▶ [WRITTEN REQUEST]: Rewrite the lines from the one containing "You are a GUI" through the one containing "click(193, 181)", putting "extended warranty" in place of "protection plan" and changing nothing else.

▶ [DATASET RECORDS]:

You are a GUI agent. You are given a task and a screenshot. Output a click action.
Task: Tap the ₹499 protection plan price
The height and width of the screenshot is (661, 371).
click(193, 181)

...

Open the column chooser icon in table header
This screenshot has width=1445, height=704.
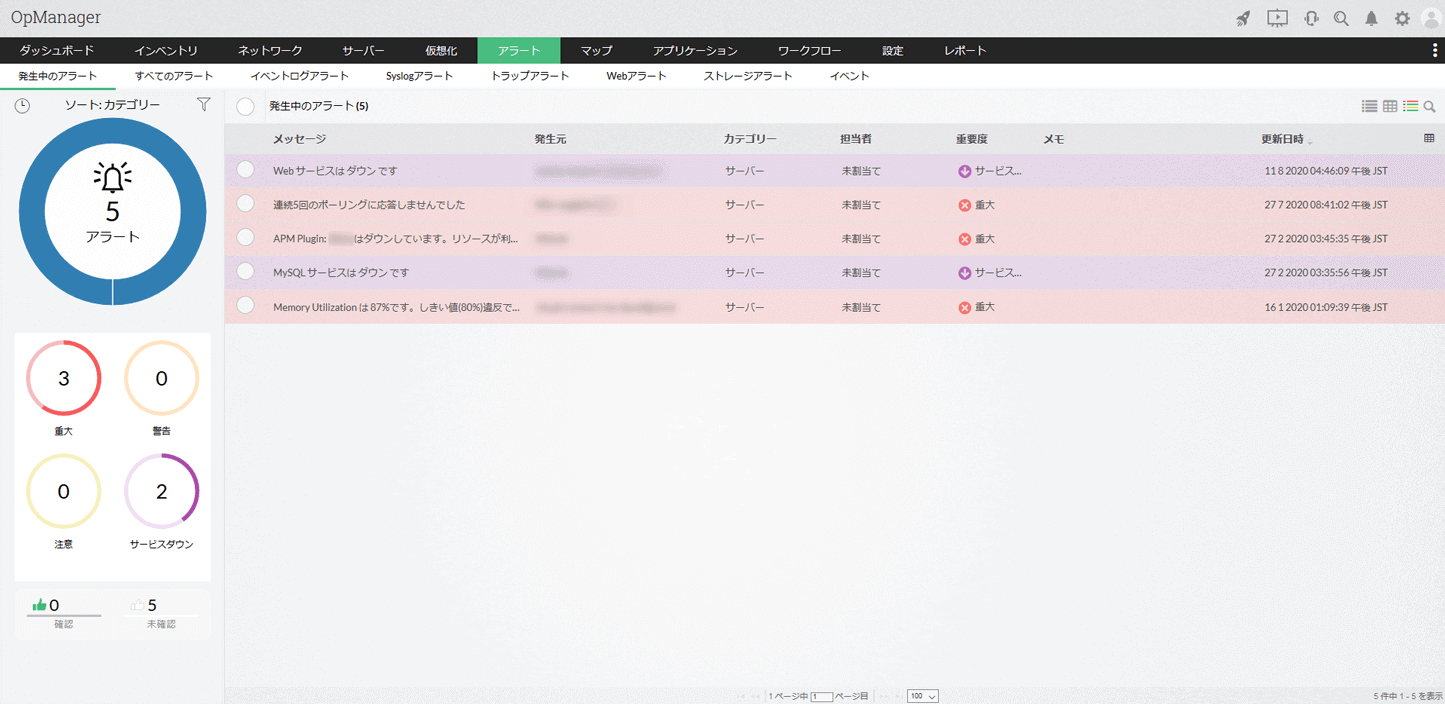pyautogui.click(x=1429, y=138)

...

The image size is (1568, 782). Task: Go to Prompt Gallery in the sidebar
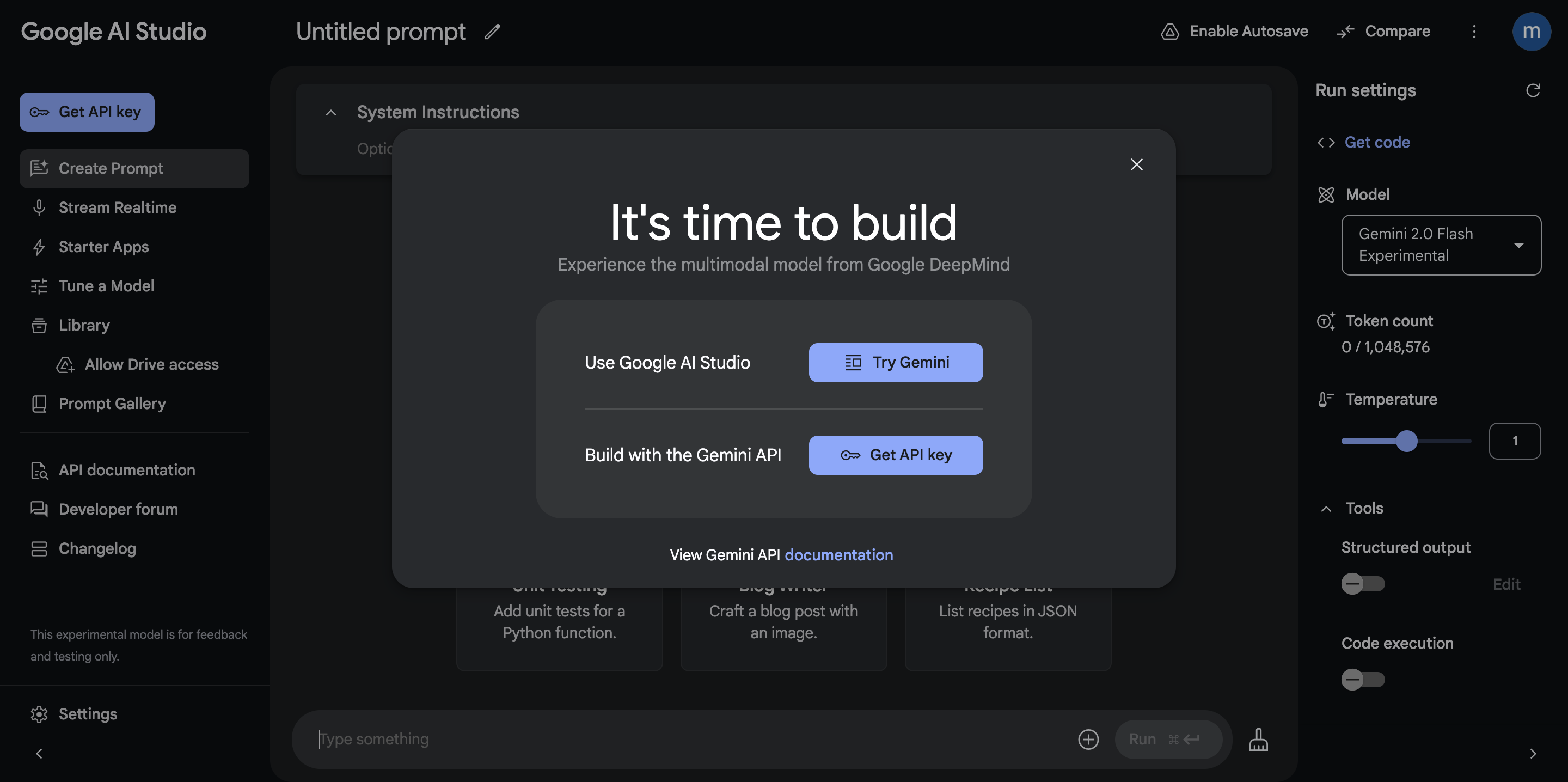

▶ [THE ANSWER]:
You are a GUI agent. You are given a task and a screenshot. Output a click action.
Task: Tap the ₹499 extended warranty price
The height and width of the screenshot is (661, 371).
click(193, 181)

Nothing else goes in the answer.